Stocks dropped on Wednesday after data showed new home sales fell to its lowest level in at least four decades, adding to worries about a slowing economic recovery.
Single-family home sales tumbled to a 300,000 unit annual rate, the Commerce Department said, as the boost from a popular tax credit faded. The S&P home builders ETF fell 1 percent.
The whole housing market is frozen, said Gary Shilling, president of an investment research firm in Springfield, New Jersey.
There's no incentive to take inventory off the market, and it'll be at least three, but probably five or more years until that excess inventory is cleaned out.
The Dow Jones industrial average <.DJI> slipped 34.84 points, or 0.34 percent, to 10,258.68. The Standard & Poor's 500 Index <.SPX> lost 6.91 points, or 0.63 percent, to 1,088.40. The Nasdaq Composite Index <.IXIC> gave up 17.73 points, or 0.78 percent, at 2,244.07.

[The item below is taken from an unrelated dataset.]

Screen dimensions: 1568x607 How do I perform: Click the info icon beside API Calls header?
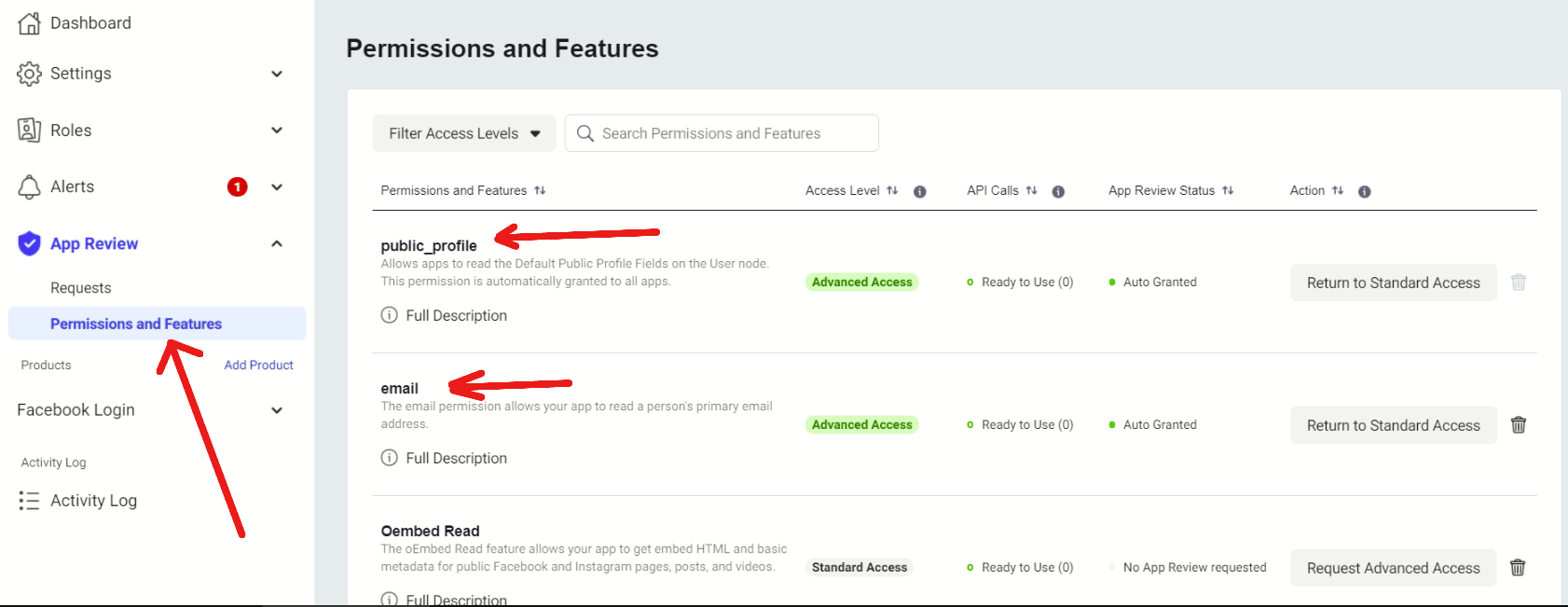point(1058,191)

Trading was expected to be choppy ahead of a statement from the Federal Reserve's rate-setting committee at about 2:15 p.m. EDT (1815 GMT). The Fed is seen repeating a vow that it will keep interest rates exceptionally low for an extended period and may acknowledge a slight slowdown in the pace of the U.S. economic recovery, according to economists.
Investors are keen for the central bank to not tighten monetary policy too soon, lest it stifle the recovery.
Since 2008 on days of Fed rate decisions, the S&P 500 has risen 79 percent of the time for an average gain of 1.2 percent, according to Birinyi Associates Inc.
Chevron was among the biggest drags on the Dow, slipping nearly 1 percent to $73.45 as oil futures fell 2.5 percent after U.S. industry data showed a surprise jump in crude and gasoline stocks.
On the Nasdaq, Adobe Systems Inc tumbled 5.2 percent to $31.05 after it said revenue surged but profit did not grow as quickly.